Heat capacity differences from simulation

Heat capacity differences for enzyme-catalysed reactions can be calculated from \(\Delta \langle\partial H^{2}\rangle^{\ddagger }\) (Eq. (1)). To measure \(\Delta \langle\partial H^{2}\rangle^{\ddagger }\) from simulation, there are two main challenges: (a) the amount of sampling required for the system to define the enthalpy variance, and (b) an accurate and consistent representation of the reactant state (Michaelis complex) and the TS. A statistical thermodynamic analysis of a 1 ms MD simulation of the bovine pancreatic trypsin inhibitor indicated that 10s of microseconds (μs) of simulation may be needed to converge the heat capacity difference between two conformational states18. Sampling on the order of (at least) microseconds is thus expected to be required for reliable identification of heat capacity differences. Such sampling is now routinely feasible with a ‘molecular mechanics’ description of the atoms and their interactions. Molecular mechanics force fields have been developed and optimised over many years19, and can provide a generally good description of the structure and dynamics of proteins and protein–ligand binding20. They are, however, empirical potential functions and typically (for reasons of computational efficiency) lack physically important effects, such as variations in electronic polarisation. This may be related to limitations in their ability to capture details of fast dynamics21. Here, to calculate \({\mathrm{\Delta }}C_P^\ddagger\), we use extensive MD simulation to quantify the change in fluctuation between two states, A and B (Fig. 1a). The difference in heat capacity between these states can be determined by:

$${\mathrm{\Delta }}C_{{\mathrm {A,B}}} = \frac{\langle{\delta H_{\mathrm B}^2\rangle - \langle\delta H_{\mathrm A}^2\rangle}}{{k_{\mathrm B}T^2}}.$$
(2)

To sample the conformational dynamics of the reactant (E–S or RS) and ‘TS’ (E–TS) enzyme complexes consistently, electronically unstable states (e.g. with half-formed bonds involving enzyme residues) should be avoided for the ‘TS’ representation. We, thus, use molecular species that are representative for the TS (i.e. TS analogues), and predict that these will show a similar heat capacity change from the reactant state. This prediction has been demonstrated experimentally for human 5′-methylthioadenosine phosphorylase11. For KSI, a charged enediolate intermediate is formed after the first proton transfer, and this is the key species stabilised by the enzyme for catalysis of the reaction22,23. We use this intermediate state as a proxy for the two enzyme–TS complexes (one for each proton transfer) as the intermediate lies between the two TSs at similar energy.
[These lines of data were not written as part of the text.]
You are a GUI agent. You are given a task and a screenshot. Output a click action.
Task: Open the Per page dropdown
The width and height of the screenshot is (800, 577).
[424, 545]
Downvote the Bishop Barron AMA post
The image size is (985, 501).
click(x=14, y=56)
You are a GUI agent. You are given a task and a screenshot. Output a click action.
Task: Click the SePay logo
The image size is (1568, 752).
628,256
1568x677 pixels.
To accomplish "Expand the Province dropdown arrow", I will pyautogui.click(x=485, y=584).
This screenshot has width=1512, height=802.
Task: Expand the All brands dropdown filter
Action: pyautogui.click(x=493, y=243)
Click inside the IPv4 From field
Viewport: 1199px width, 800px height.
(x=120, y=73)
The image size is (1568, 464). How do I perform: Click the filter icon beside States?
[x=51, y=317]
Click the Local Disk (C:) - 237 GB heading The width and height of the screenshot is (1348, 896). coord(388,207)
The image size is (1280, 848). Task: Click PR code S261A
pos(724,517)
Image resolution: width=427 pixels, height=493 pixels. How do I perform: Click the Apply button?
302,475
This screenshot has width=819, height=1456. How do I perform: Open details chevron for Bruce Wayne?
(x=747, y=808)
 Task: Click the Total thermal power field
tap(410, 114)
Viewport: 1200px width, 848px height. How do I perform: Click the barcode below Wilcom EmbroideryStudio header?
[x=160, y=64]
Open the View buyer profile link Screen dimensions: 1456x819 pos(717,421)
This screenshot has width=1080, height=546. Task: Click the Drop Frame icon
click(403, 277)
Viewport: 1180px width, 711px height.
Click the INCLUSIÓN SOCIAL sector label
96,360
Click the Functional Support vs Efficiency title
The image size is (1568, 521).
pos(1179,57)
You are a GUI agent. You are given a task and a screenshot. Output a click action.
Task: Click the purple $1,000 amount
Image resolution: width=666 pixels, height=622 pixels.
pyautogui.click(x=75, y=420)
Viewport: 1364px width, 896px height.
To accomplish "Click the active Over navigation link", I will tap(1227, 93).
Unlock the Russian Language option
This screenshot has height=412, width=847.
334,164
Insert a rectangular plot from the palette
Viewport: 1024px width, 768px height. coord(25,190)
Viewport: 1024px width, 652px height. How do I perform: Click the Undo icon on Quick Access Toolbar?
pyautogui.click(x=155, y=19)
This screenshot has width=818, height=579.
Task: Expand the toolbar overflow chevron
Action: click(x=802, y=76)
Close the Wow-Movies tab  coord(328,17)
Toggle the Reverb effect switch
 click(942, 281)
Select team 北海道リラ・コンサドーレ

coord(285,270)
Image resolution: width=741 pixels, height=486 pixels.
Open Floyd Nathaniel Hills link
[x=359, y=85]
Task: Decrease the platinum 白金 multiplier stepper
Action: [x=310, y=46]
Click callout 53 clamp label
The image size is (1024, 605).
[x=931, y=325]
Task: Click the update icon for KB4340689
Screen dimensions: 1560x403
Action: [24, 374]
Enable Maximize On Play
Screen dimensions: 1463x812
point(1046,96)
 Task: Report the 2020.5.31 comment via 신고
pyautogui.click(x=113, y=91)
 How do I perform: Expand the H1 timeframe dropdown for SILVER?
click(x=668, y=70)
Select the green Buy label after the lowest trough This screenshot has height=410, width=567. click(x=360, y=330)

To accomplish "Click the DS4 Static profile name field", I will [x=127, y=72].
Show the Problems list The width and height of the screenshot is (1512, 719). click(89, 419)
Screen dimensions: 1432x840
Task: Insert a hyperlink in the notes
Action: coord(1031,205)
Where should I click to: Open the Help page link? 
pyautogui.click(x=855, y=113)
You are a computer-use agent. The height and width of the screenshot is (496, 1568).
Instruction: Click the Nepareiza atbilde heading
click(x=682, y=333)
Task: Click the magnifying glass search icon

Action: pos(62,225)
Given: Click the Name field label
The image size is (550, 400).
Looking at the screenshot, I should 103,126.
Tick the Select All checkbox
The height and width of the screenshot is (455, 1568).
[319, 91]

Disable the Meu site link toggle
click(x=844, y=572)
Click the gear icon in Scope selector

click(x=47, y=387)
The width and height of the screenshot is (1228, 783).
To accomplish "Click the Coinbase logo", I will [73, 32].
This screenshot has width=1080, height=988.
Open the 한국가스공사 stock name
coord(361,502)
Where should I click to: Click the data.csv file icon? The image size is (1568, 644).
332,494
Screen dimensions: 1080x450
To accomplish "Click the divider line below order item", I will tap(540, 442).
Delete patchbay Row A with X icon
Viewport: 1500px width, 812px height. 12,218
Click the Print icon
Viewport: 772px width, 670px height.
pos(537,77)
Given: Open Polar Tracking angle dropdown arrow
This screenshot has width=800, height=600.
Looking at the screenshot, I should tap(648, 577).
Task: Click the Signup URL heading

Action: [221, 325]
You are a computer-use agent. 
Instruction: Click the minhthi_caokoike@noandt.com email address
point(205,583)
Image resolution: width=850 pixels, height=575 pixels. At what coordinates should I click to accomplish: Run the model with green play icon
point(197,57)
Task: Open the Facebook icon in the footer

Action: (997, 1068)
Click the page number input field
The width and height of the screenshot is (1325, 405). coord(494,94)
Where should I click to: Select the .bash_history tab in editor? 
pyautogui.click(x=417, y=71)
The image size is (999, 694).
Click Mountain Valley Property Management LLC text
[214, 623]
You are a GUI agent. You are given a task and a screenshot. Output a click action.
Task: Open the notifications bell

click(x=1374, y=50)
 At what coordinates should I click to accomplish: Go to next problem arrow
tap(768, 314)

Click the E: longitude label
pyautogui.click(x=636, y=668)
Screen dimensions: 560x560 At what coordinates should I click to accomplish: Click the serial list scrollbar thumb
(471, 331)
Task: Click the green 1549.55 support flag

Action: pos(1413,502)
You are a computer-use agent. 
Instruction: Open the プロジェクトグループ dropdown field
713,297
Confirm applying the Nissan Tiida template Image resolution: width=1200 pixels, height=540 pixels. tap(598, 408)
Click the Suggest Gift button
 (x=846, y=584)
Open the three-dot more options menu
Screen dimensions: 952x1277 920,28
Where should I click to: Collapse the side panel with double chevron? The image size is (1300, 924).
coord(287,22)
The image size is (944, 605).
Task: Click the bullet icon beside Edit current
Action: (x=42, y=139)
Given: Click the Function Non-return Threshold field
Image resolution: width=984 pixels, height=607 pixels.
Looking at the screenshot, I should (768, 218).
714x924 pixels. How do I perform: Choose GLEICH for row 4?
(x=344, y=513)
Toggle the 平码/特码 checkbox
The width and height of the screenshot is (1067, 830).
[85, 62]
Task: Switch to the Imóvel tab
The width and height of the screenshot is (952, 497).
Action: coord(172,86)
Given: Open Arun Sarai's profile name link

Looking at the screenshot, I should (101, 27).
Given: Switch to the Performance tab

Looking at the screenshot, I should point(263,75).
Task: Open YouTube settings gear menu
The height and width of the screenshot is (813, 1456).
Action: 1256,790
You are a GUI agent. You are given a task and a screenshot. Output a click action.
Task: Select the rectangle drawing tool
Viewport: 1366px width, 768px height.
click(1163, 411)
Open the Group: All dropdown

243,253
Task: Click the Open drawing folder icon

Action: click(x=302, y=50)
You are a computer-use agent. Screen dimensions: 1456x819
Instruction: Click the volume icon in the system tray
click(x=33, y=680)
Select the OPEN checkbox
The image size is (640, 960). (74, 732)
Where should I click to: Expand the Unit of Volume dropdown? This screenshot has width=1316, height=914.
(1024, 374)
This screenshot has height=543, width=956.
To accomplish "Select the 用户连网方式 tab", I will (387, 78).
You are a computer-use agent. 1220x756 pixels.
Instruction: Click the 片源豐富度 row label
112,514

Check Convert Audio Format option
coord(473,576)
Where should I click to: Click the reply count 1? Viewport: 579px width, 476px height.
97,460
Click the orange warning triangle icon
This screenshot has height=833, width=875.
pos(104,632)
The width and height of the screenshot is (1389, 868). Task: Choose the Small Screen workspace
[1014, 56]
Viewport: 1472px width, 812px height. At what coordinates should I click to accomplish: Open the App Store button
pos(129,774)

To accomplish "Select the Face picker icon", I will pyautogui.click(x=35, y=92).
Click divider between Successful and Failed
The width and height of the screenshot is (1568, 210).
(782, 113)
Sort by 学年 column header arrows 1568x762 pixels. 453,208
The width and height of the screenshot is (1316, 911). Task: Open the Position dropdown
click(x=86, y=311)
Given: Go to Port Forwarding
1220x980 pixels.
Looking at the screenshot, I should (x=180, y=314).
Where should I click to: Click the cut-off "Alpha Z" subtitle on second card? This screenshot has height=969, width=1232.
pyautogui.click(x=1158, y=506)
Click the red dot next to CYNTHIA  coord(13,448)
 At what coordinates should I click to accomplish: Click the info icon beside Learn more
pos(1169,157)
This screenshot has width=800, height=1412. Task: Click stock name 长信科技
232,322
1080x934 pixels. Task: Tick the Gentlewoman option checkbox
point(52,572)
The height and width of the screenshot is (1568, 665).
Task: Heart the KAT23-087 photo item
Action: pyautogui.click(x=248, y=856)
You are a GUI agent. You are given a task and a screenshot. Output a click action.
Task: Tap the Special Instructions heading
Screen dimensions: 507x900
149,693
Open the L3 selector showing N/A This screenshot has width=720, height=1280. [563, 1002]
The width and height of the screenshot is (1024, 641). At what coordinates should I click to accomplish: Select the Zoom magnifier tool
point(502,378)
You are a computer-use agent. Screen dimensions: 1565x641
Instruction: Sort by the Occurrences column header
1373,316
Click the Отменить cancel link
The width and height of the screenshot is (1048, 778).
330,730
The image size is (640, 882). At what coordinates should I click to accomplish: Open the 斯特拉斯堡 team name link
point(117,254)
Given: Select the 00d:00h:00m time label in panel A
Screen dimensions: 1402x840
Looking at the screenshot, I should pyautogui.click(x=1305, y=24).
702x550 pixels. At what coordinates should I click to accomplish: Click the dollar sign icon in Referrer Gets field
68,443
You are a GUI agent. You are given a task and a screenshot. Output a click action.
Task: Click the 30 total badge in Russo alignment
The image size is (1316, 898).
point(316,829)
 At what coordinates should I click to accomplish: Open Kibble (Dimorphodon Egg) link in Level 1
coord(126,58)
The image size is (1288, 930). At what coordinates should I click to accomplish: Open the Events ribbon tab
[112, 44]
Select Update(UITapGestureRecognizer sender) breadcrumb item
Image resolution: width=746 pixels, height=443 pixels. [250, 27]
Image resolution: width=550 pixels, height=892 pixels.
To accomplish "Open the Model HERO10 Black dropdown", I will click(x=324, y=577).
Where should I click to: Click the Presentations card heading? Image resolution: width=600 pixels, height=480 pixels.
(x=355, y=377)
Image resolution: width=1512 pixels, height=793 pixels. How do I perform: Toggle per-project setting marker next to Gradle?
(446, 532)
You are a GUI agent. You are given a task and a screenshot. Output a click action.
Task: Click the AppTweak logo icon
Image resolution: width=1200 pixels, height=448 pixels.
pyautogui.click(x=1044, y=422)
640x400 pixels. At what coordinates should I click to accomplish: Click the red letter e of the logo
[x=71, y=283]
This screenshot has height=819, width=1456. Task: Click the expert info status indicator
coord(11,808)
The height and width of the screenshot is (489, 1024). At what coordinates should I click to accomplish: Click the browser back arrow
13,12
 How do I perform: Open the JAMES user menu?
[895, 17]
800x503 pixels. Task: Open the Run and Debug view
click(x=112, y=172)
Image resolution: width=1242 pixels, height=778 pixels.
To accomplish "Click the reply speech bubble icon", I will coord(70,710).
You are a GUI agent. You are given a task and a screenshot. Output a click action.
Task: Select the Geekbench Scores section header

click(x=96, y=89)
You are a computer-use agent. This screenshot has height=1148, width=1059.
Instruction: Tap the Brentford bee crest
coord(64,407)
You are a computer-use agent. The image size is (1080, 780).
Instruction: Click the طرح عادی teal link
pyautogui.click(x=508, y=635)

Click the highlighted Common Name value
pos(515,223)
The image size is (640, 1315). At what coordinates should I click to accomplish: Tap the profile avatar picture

The substrate (5-androstene-3,7-dione) and intermediate complexes (Fig. 2a, Supplementary Fig. 1; Supplementary Fig. 3) were built based on KSI in complex with the inhibitor 5α-estran-3,17-dione (PDB 1OHP). For MalL, we obtained an experimental X-ray structure co-crystallised with a stable transition-state analogue (Supplementary Table 1; Supplementary Fig. 4 and 5) and use this to simulate the thermodynamics of the substrate isomaltose and a close analogue of the transition-state species at the rate determining step24 (Fig. 2b; Supplementary Fig. 2).

Fig. 2
figure 2

Sampling and \({\mathrm{\Delta }}C_P^\ddagger\) calculation in simulations. a-b Histograms of energies from 50 to 500 ns MD simulations for KSI (a) and MalL (b). Thin lines are individual runs, thick lines are the average of ten runs. Insets show overlay of histograms for both states, and the structures indicate the species simulated (RS reactant state, IS intermediate state, TSA transition state analogue). c Representative structures for the two distinct conformational clusters present in the KSI simulations of both states (reactant state in blue and green, intermediate state in pale blue and green, starting structure in light grey). Box highlights the region with structural differences. d Representative structures for the six main conformational clusters in MalL reactant state simulations and their occupancies (starting structure in light grey). e Variance in energies for the two clusters identified in the KSI simulations, with cluster occupancies (in %) and weighted average variance for both states. f Convergence with moving average-window size of \({\mathrm{\Delta }}C_P^\ddagger\) values calculated for MalL, with value determined from experiment indicated by dotted line (with grey area indicating standard deviation). Error bars indicate the standard deviation of the calculated \({\mathrm{\Delta }}C_P^\ddagger\) values based on the cumulative standard deviation for each state, from 10 independent simulations

A total of 5 μs of explicit solvent MD simulation was run for KSI and MalL in both the substrate-bound and proxy TS representations over ten replicate simulations for each state. The force-field potential energy was used as an approximation for the system enthalpy, and was recalculated for the protein–ligand system (i.e. all atoms) without explicit water. Considering the variance of the enthalpy is the quantity required for C P calculation (Eq. (1)) and a difference in variance between two states is used to determine \({\mathrm{\Delta }}C_P^\ddagger\) (Eq. (2)) these approximations should be reasonable. Calculating the variance with explicit solvent is problematic because there is no clear criterion for selecting the water molecules that should be included in such a calculation (see Supplementary Note 6). We note that \({\mathrm{\Delta }}C_P^\ddagger\) values calculated with an implicit solvent are qualitatively similar to those reported below for both enzymes (Supplementary Table 5). Note that there is, in principle, an alternative approach to calculating \({\mathrm{\Delta }}C_P^\ddagger\), via the variance in entropy12. Calculating entropy from simulation accurately is much more challenging; however, this may be feasible in the future.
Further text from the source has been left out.